* _What is required_:
Rewrite every line of the entries below as a JSON list of strings, one string per line, leaving out blank lines.

(Entries for locating displayed items)
»»
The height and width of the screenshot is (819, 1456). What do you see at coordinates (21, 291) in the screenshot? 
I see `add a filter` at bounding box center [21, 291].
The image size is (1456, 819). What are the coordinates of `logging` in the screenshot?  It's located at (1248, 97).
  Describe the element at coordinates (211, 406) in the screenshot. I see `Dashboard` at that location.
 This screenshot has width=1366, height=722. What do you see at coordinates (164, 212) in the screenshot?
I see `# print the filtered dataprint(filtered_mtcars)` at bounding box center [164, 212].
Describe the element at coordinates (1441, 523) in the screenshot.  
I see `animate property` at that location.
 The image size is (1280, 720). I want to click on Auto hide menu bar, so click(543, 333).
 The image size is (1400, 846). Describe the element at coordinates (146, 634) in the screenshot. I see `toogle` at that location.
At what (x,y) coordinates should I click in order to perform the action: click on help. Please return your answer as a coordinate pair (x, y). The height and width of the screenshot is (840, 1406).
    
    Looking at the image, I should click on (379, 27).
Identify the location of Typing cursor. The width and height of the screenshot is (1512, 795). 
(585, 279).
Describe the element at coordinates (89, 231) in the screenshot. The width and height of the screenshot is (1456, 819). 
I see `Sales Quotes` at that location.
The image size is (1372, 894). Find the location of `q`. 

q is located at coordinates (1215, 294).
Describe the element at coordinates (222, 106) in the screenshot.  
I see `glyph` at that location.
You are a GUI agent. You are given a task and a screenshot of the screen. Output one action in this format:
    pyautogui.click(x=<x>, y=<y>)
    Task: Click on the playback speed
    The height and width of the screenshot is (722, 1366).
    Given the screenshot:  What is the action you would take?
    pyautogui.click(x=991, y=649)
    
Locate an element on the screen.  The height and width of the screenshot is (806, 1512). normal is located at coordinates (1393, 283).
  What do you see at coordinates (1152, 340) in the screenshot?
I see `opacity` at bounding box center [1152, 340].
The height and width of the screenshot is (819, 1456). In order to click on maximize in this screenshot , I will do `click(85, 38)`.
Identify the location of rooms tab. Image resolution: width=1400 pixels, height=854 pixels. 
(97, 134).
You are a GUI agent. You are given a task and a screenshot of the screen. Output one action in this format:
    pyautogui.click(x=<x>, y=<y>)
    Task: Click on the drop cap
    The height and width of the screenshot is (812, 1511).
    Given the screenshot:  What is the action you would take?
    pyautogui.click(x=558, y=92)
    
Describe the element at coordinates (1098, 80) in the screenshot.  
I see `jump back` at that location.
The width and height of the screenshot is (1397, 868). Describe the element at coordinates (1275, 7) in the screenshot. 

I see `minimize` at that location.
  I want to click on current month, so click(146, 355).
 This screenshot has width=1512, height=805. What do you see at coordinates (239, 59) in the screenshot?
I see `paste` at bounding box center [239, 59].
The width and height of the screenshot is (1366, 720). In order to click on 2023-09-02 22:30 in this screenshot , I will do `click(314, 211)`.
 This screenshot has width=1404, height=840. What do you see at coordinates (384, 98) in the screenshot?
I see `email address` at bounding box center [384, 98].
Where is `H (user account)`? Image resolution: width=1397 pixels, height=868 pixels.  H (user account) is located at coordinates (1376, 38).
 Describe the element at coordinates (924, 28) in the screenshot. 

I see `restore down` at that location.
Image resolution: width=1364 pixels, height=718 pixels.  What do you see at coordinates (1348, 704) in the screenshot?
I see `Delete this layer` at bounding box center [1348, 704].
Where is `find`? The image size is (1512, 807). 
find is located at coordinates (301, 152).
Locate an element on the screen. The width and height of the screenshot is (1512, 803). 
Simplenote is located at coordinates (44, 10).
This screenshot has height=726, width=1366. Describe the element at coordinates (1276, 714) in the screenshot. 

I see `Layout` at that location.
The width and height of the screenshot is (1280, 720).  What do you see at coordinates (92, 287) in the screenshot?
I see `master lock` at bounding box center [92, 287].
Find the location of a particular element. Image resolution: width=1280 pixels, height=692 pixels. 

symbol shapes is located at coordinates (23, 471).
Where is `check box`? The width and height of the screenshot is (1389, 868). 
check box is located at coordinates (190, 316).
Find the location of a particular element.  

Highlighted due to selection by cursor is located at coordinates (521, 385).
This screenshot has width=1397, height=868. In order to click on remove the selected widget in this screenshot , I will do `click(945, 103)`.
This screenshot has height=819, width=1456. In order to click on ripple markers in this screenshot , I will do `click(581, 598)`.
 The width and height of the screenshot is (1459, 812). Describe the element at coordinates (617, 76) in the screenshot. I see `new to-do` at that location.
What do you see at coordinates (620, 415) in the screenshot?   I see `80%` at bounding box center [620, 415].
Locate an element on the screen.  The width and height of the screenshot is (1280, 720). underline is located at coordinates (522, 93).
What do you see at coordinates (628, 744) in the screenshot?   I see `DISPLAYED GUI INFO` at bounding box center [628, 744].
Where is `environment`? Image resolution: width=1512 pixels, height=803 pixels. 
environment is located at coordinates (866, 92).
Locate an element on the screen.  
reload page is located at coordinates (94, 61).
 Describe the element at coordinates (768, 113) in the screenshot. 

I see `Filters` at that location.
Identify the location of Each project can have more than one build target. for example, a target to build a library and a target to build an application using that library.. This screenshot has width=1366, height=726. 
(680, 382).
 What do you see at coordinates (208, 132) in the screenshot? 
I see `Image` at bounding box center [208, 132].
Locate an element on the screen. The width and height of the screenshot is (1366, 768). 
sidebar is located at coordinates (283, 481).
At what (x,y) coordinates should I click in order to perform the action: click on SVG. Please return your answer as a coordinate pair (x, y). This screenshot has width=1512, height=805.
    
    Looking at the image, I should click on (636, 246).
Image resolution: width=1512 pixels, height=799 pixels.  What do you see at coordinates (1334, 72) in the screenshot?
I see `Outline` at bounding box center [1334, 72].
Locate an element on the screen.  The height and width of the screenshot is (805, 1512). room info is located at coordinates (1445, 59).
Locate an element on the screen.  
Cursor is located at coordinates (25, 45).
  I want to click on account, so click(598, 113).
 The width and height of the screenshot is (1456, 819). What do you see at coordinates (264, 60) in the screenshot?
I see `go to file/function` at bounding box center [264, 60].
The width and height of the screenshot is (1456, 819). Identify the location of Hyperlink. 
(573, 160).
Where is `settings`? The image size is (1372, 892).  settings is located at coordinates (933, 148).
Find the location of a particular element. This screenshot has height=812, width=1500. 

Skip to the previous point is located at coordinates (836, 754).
««
* _Exercise solution_:
[
  "The height and width of the screenshot is (819, 1456). What do you see at coordinates (21, 291) in the screenshot? ",
  "I see `add a filter` at bounding box center [21, 291].",
  "The image size is (1456, 819). What are the coordinates of `logging` in the screenshot?  It's located at (1248, 97).",
  "  Describe the element at coordinates (211, 406) in the screenshot. I see `Dashboard` at that location.",
  " This screenshot has width=1366, height=722. What do you see at coordinates (164, 212) in the screenshot?",
  "I see `# print the filtered dataprint(filtered_mtcars)` at bounding box center [164, 212].",
  "Describe the element at coordinates (1441, 523) in the screenshot.  ",
  "I see `animate property` at that location.",
  " The image size is (1280, 720). I want to click on Auto hide menu bar, so click(543, 333).",
  " The image size is (1400, 846). Describe the element at coordinates (146, 634) in the screenshot. I see `toogle` at that location.",
  "At what (x,y) coordinates should I click in order to perform the action: click on help. Please return your answer as a coordinate pair (x, y). The height and width of the screenshot is (840, 1406).",
  "    Looking at the image, I should click on (379, 27).",
  "Identify the location of Typing cursor. The width and height of the screenshot is (1512, 795). ",
  "(585, 279).",
  "Describe the element at coordinates (89, 231) in the screenshot. The width and height of the screenshot is (1456, 819). ",
  "I see `Sales Quotes` at that location.",
  "The image size is (1372, 894). Find the location of `q`. ",
  "q is located at coordinates (1215, 294).",
  "Describe the element at coordinates (222, 106) in the screenshot.  ",
  "I see `glyph` at that location.",
  "You are a GUI agent. You are given a task and a screenshot of the screen. Output one action in this format:",
  "    pyautogui.click(x=<x>, y=<y>)",
  "    Task: Click on the playback speed",
  "    The height and width of the screenshot is (722, 1366).",
  "    Given the screenshot:  What is the action you would take?",
  "    pyautogui.click(x=991, y=649)",
  "Locate an element on the screen.  The height and width of the screenshot is (806, 1512). normal is located at coordinates (1393, 283).",
  "  What do you see at coordinates (1152, 340) in the screenshot?",
  "I see `opacity` at bounding box center [1152, 340].",
  "The height and width of the screenshot is (819, 1456). In order to click on maximize in this screenshot , I will do `click(85, 38)`.",
  "Identify the location of rooms tab. Image resolution: width=1400 pixels, height=854 pixels. ",
  "(97, 134).",
  "You are a GUI agent. You are given a task and a screenshot of the screen. Output one action in this format:",
  "    pyautogui.click(x=<x>, y=<y>)",
  "    Task: Click on the drop cap",
  "    The height and width of the screenshot is (812, 1511).",
  "    Given the screenshot:  What is the action you would take?",
  "    pyautogui.click(x=558, y=92)",
  "Describe the element at coordinates (1098, 80) in the screenshot.  ",
  "I see `jump back` at that location.",
  "The width and height of the screenshot is (1397, 868). Describe the element at coordinates (1275, 7) in the screenshot. ",
  "I see `minimize` at that location.",
  "  I want to click on current month, so click(146, 355).",
  " This screenshot has width=1512, height=805. What do you see at coordinates (239, 59) in the screenshot?",
  "I see `paste` at bounding box center [239, 59].",
  "The width and height of the screenshot is (1366, 720). In order to click on 2023-09-02 22:30 in this screenshot , I will do `click(314, 211)`.",
  " This screenshot has width=1404, height=840. What do you see at coordinates (384, 98) in the screenshot?",
  "I see `email address` at bounding box center [384, 98].",
  "Where is `H (user account)`? Image resolution: width=1397 pixels, height=868 pixels.  H (user account) is located at coordinates (1376, 38).",
  " Describe the element at coordinates (924, 28) in the screenshot. ",
  "I see `restore down` at that location.",
  "Image resolution: width=1364 pixels, height=718 pixels.  What do you see at coordinates (1348, 704) in the screenshot?",
  "I see `Delete this layer` at bounding box center [1348, 704].",
  "Where is `find`? The image size is (1512, 807). ",
  "find is located at coordinates (301, 152).",
  "Locate an element on the screen. The width and height of the screenshot is (1512, 803). ",
  "Simplenote is located at coordinates (44, 10).",
  "This screenshot has height=726, width=1366. Describe the element at coordinates (1276, 714) in the screenshot. ",
  "I see `Layout` at that location.",
  "The width and height of the screenshot is (1280, 720).  What do you see at coordinates (92, 287) in the screenshot?",
  "I see `master lock` at bounding box center [92, 287].",
  "Find the location of a particular element. Image resolution: width=1280 pixels, height=692 pixels. ",
  "symbol shapes is located at coordinates (23, 471).",
  "Where is `check box`? The width and height of the screenshot is (1389, 868). ",
  "check box is located at coordinates (190, 316).",
  "Find the location of a particular element.  ",
  "Highlighted due to selection by cursor is located at coordinates (521, 385).",
  "This screenshot has width=1397, height=868. In order to click on remove the selected widget in this screenshot , I will do `click(945, 103)`.",
  "This screenshot has height=819, width=1456. In order to click on ripple markers in this screenshot , I will do `click(581, 598)`.",
  " The width and height of the screenshot is (1459, 812). Describe the element at coordinates (617, 76) in the screenshot. I see `new to-do` at that location.",
  "What do you see at coordinates (620, 415) in the screenshot?   I see `80%` at bounding box center [620, 415].",
  "Locate an element on the screen.  The width and height of the screenshot is (1280, 720). underline is located at coordinates (522, 93).",
  "What do you see at coordinates (628, 744) in the screenshot?   I see `DISPLAYED GUI INFO` at bounding box center [628, 744].",
  "Where is `environment`? Image resolution: width=1512 pixels, height=803 pixels. ",
  "environment is located at coordinates (866, 92).",
  "Locate an element on the screen.  ",
  "reload page is located at coordinates (94, 61).",
  " Describe the element at coordinates (768, 113) in the screenshot. ",
  "I see `Filters` at that location.",
  "Identify the location of Each project can have more than one build target. for example, a target to build a library and a target to build an application using that library.. This screenshot has width=1366, height=726. ",
  "(680, 382).",
  " What do you see at coordinates (208, 132) in the screenshot? ",
  "I see `Image` at bounding box center [208, 132].",
  "Locate an element on the screen. The width and height of the screenshot is (1366, 768). ",
  "sidebar is located at coordinates (283, 481).",
  "At what (x,y) coordinates should I click in order to perform the action: click on SVG. Please return your answer as a coordinate pair (x, y). This screenshot has width=1512, height=805.",
  "    Looking at the image, I should click on (636, 246).",
  "Image resolution: width=1512 pixels, height=799 pixels.  What do you see at coordinates (1334, 72) in the screenshot?",
  "I see `Outline` at bounding box center [1334, 72].",
  "Locate an element on the screen.  The height and width of the screenshot is (805, 1512). room info is located at coordinates (1445, 59).",
  "Locate an element on the screen.  ",
  "Cursor is located at coordinates (25, 45).",
  "  I want to click on account, so click(598, 113).",
  " The width and height of the screenshot is (1456, 819). What do you see at coordinates (264, 60) in the screenshot?",
  "I see `go to file/function` at bounding box center [264, 60].",
  "The width and height of the screenshot is (1456, 819). Identify the location of Hyperlink. ",
  "(573, 160).",
  "Where is `settings`? The image size is (1372, 892).  settings is located at coordinates (933, 148).",
  "Find the location of a particular element. This screenshot has height=812, width=1500. ",
  "Skip to the previous point is located at coordinates (836, 754)."
]